Cittadini contro la movida molesta

Nasce un comitato di residenti: «Il Comune ascolti anche noi»
ALBA ADRIATICA. Anche ad Alba Adriatica si attrezza il fronte del “no” alla movida molesta, come effetto domino dopo la nascita del GiPiRo che riunisce cittadini di Giulianova, Pineto e Roseto.

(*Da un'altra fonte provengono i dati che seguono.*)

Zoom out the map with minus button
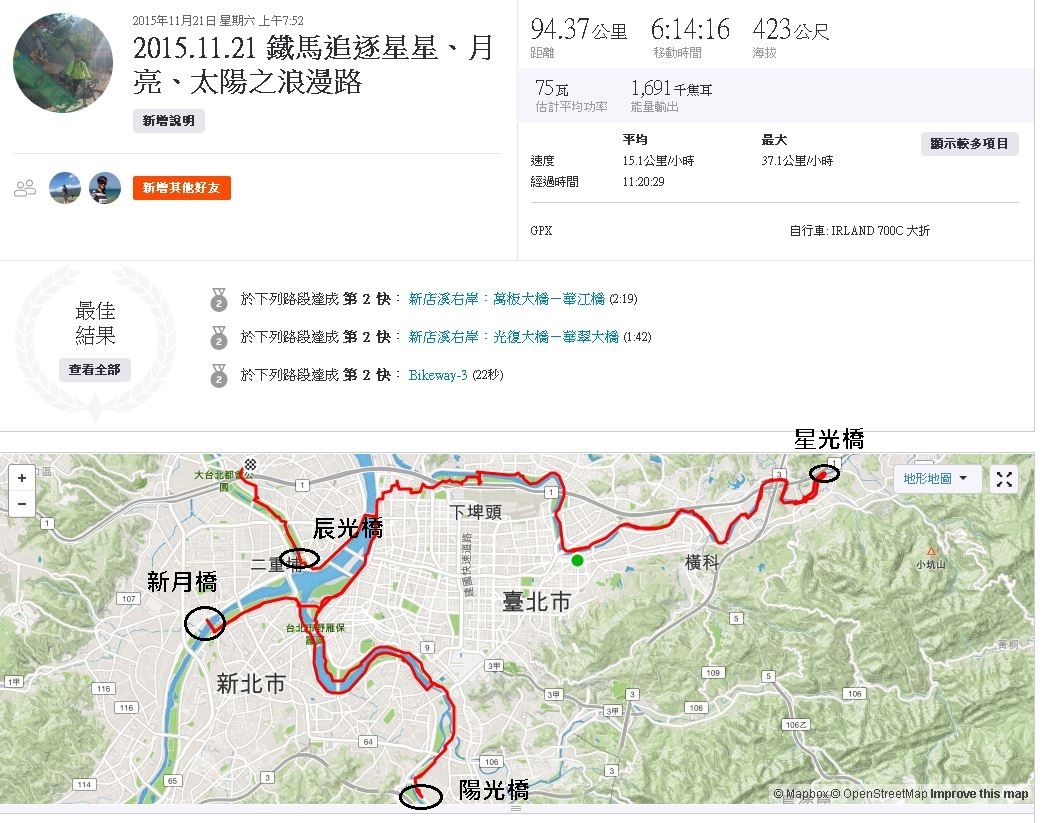This screenshot has height=823, width=1044. click(22, 503)
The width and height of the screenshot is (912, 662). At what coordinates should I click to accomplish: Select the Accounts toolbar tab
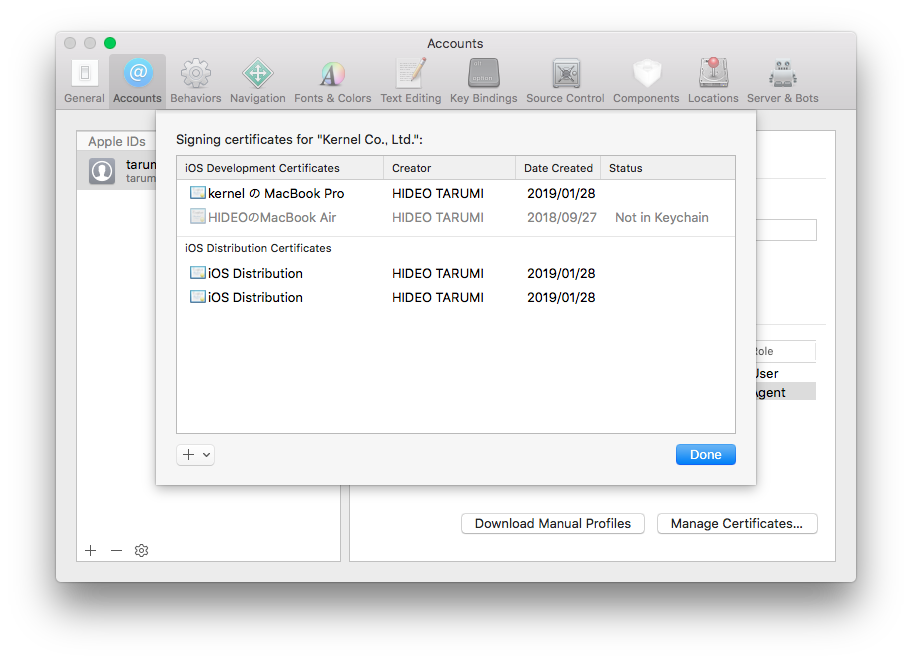click(137, 81)
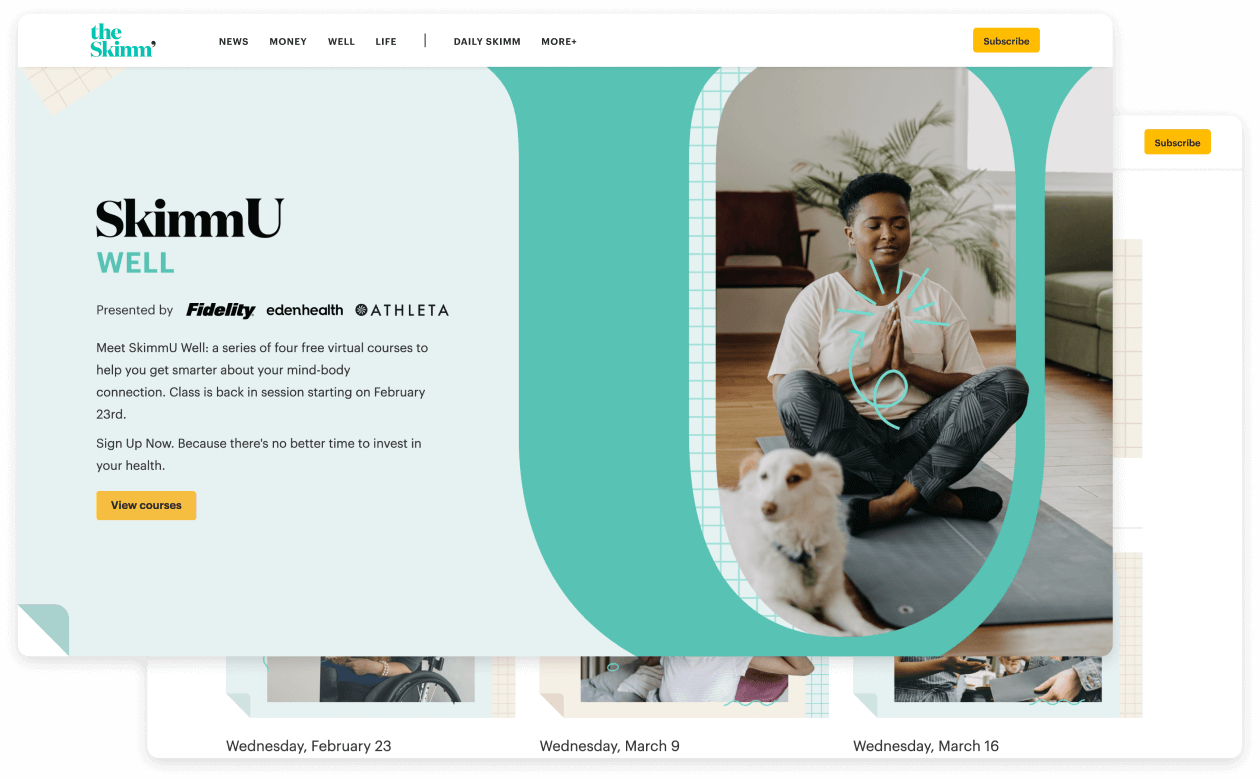Screen dimensions: 1260x781
Task: Open the Wednesday, February 23 course thumbnail
Action: pos(370,680)
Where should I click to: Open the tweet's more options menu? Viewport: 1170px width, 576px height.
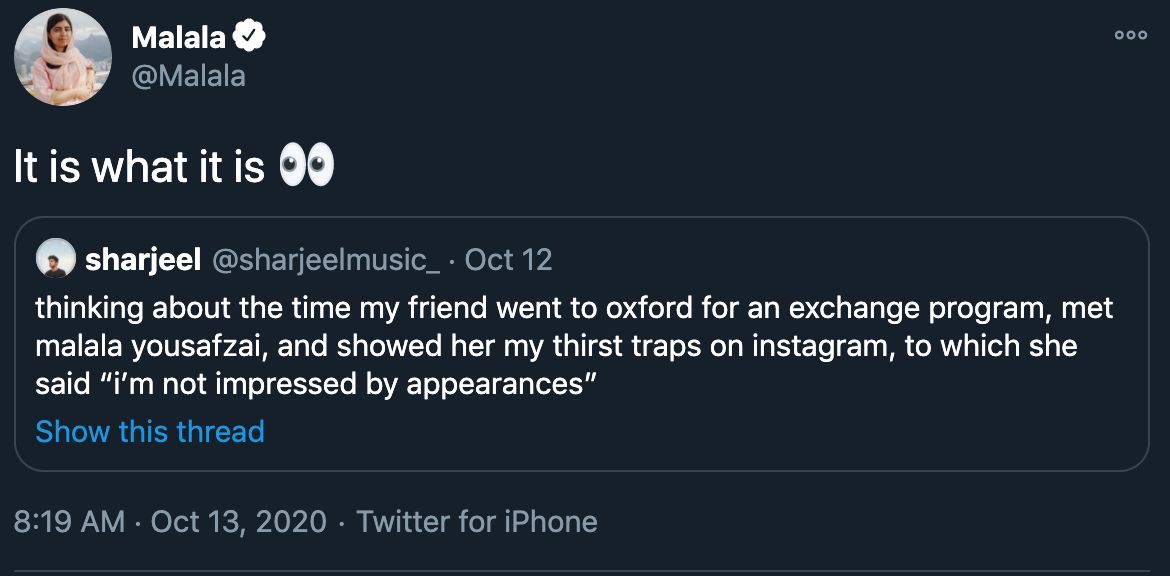(1130, 36)
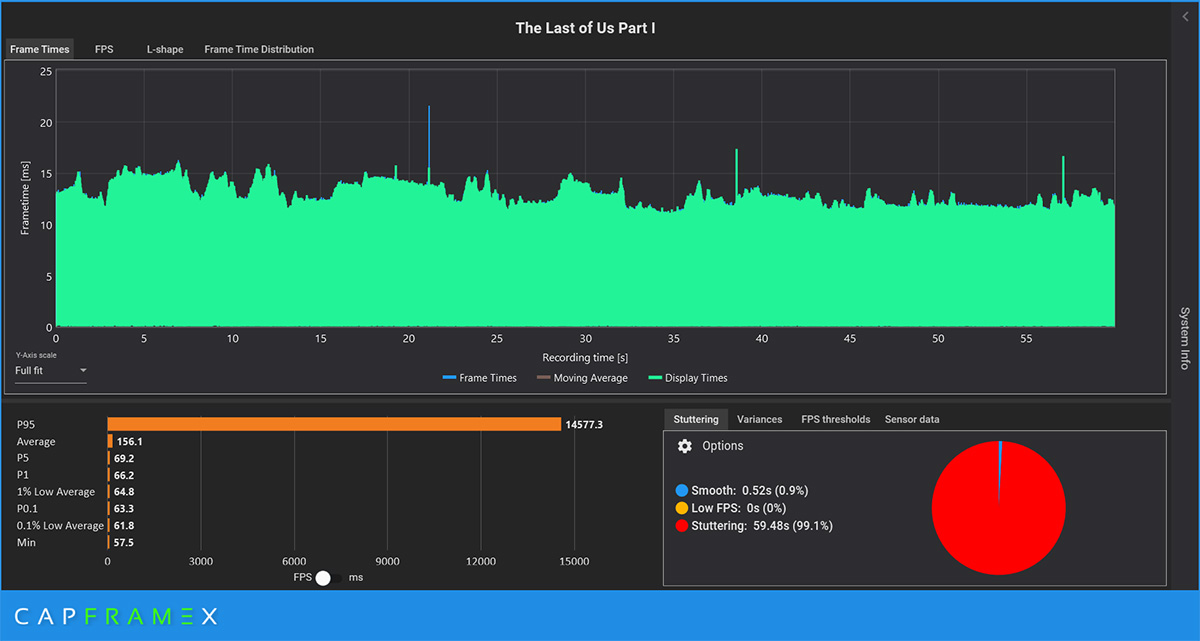Viewport: 1200px width, 641px height.
Task: Open the Sensor data tab
Action: point(912,419)
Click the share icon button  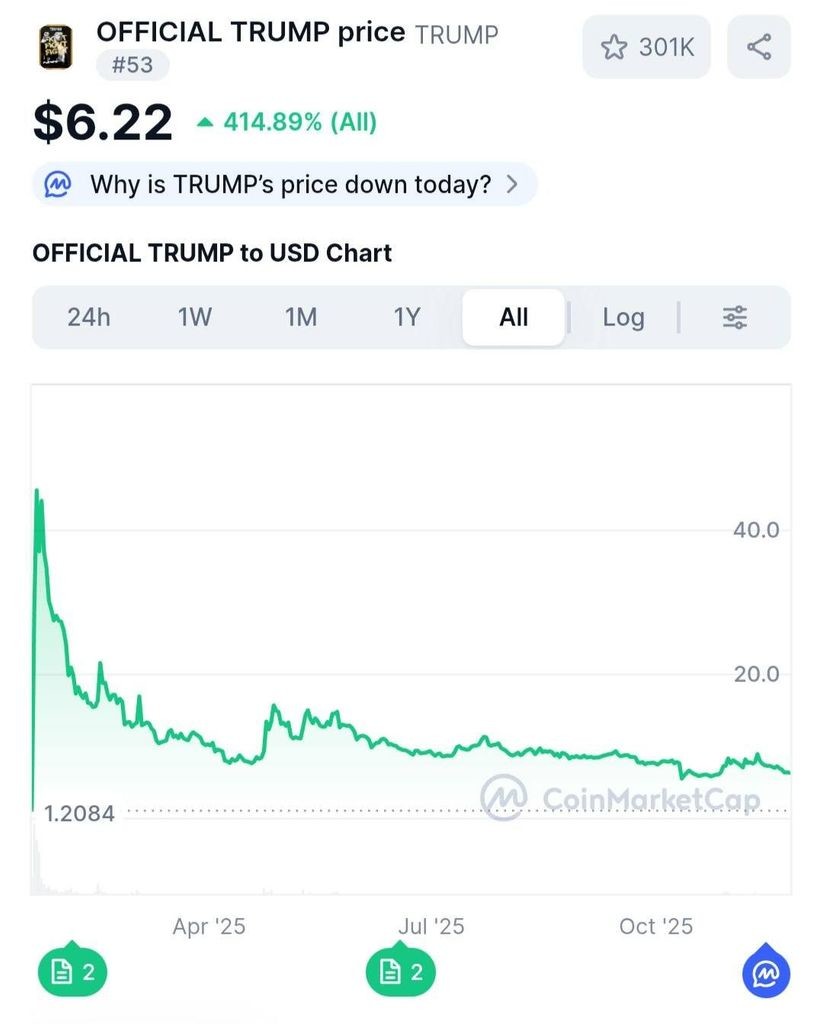[758, 46]
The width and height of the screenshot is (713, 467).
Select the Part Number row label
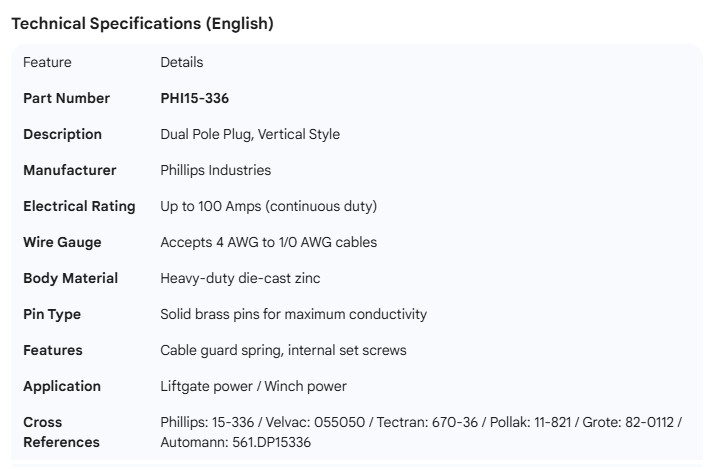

Sono già una dozzina di residenti in prima fila sul lungomare albense, più una folta schiera di simpatizzanti sicuri e possibili, e si stanno riunendo in un comitato con l’obiettivo di sensibilizzare le persone sulla tutela della quiete pubblica. «I residenti stabili ed occasionali del lungomare costituiscono una minoranza che raramente hanno ascolto presso l’amministratore che è più interessato al numero dei voti che al rispetto dei diritti delle minoranze: siamo perciò costretti ad unirci per cercare di contrastare i soprusi», scrive Carlo Tribuiani, che nel 2014 fu promotore della protesta dello striscione sul balcone contro il sindaco e la movida molesta, ma fu anche bersaglio di aspre critiche e del lancio di uova. Spiega meglio Tribuiani la sua battaglia e quella dei suoi vicini: «Tra gli obiettivi, non c’è l’abolizione della “movida” che piace tanto a moltissimi giovani che hanno il diritto di scegliere come e quando divertirsi, ma è chiaro che l’esigenza dei giovani di divertirsi non deve cozzare con l’esigenza del rispetto dei diritti degli altri. Ciò è possibile: basterebbe insonorizzare i locali oppure abbassare la musica (specie nei toni bassi) oppure progredire tecnologicamente utilizzando, come anche suggerisce la GiPiRo, il sistema innovativo del “Silent Disco” , già adottato con successo in città i cui amministratori si sono dimostrati più sensibili alla ricerca di soluzione del problema dell’inquinamento acustico». Il comitato tocca anche il capitolo Beach Arena, che ai residenti della prima fila porterebbe diversi disagi: la loro proposta è di spostare ogni anno l’arena in un punto diverso della costa albense.